Nach dem Untergang: Geheilt
Musiktheater Linz. In Michael Obsts Oper „Die andere Seite“nach dem Roman Alfred Kubins verflechten sich orientalische Klänge und Elektronik: ein Traumland im Kopf.
Ein stummer Schrei entringt sich der Kehle des namenlosen Zeichners, der sich in Krämpfen windet – und ein unheimlich klagender Choral singt von der Erschaffung der Dinge. Willig begibt sich der Protagonist, von seiner verhärmten Frau begleitet, in eine Heilanstalt, wo die Insassen Untoten gleichen, ein Augapfel mit verengter Pupille einherschwebt und seltsame Figuren auftreten. Gaukeln dem Zeichner seine überreizten Nerven diese surrealen Szenen vor?, fragt man sich nun im Musiktheater Linz – oder ist das ganze Sanatorium Einbildung?
1908 legte der Grafiker Alfred Kubin mit Anfang dreißig nach einer Italien-Reise den Zeichenstift zur Seite und griff zur Schreibfeder. In nicht einmal drei Monaten entstand im Schutze seines Schlösschens Zwickledt in Oberösterreich der fantastische Roman „Die andere Seite“. Kafkaesk schon vor Kafka und im Lichte Freuds, wird ein scheinbar realisti- scher Reisebericht zur großen Untergangsvision – mit verschwimmenden Grenzen zwischen Traum und Wirklichkeit. Indirekt verarbeitete Kubin so die angesammelten psychischen Traumata von Kindheit und Jugend (sexueller Missbrauch, Gewalt und Tod) und bewältigte damit auch die plötzliche Schaffenskrise in seinem bildnerischen Werk.
Verunsichernd stark
Hundert Jahre später arbeitete Hermann Schneider, mittlerweile Intendant in Linz, für den Komponisten Michael Obst den Roman zu einem Opernlibretto um. 1910 in Würzburg uraufgeführt, konnte „Die andere Seite“nun in Linz als österreichische Erstaufführung ihre verunsichernden Stärken zeigen. Obst, ein erklärter Verehrer von Kubins Prosa, hat für jede Szene einen zentralen Satz des Romans ausgewählt und dessen Sprachmelodie mit spezieller Software analysiert. Das Ergebnis bildet in zeitlicher Streckung jeweils die musikalische Grundschicht der Par- titur. Vermutlich ergeben sich daraus immer wieder jene langen Liegeklänge und sich langsam verändernden Akkorde, die stark zur äußeren Geschlossenheit und zugleich inneren Beklemmung des Abends beitragen. Darüber schichtet Obst die Dialoge in Sprech- und Singstimmen, die er im Orchester und mit Elektronik weiter einkleidet und deutet. Melismatische Choräle kräuseln sich mit charakteristischen Vorschlagsfiguren in orientalischer Manier: In der Melodie eines armenischen Duduk, an dem sich die Gesangslinien orientieren, gerinnt die Klage über die Apokalypse, der das Traumreich, seine Hauptstadt Perle und seine Bewohner zum Opfer fallen. Unter dem aus Linz scheidenden Chefdirigenten Dennis Russell Davies verdichtet sich das Ganze mithilfe von Bruckner-Orchester, Chor und Ensemble in den besten Momenten zu rätselhafter Kraft.

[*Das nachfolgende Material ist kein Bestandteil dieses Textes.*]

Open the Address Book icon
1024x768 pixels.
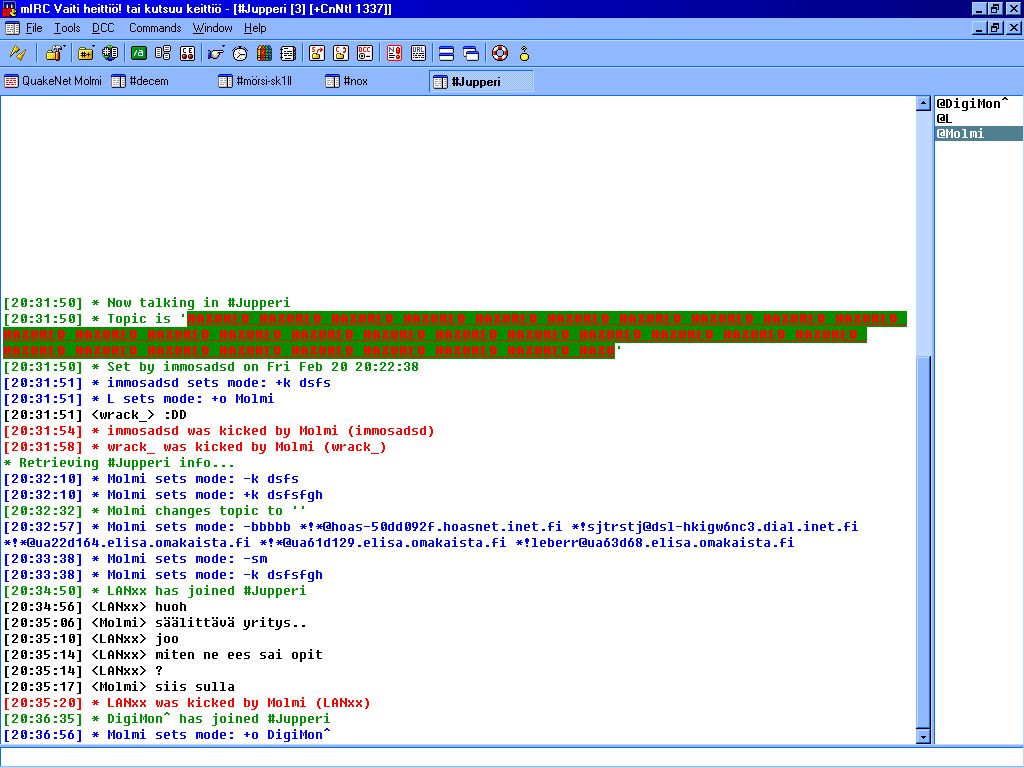click(x=288, y=53)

Regisseur John Dew und Ausstatter Dirk Hofacker belassen die Geschichte in Kubins Zeit, verlegen sie jedoch in eine Heilanstalt, wo der präzise Countertenor Denis Lakey als zwielichtiger Primar und Freud-Double praktiziert. Bariton Martin Achrainer, von Beginn an das vokale und darstellerische Zentrum, bietet ihm als markanter Zeichner Paroli. Dass er vielleicht nur am Wahnsinn der realen Welt leidet und am Schluss als geheilt entlassen wird, ist von der Regie möglicherweise als ausgeklügelter Doppelbluff gedacht, funktioniert dann aber nicht halb so deutlich wie gewünscht: Was wie eine hintersinnig-psychologische Deutung aussehen möchte, ist letztlich eher eine Verkleinerung, Verharmlosung von Kubins Dystopie.
„Wo ist der Ort, an den wir uns jetzt und immer zurückziehen“, fragt der Chor am Ende. Die Antwort muss jeder selbst finden: große Begeisterung.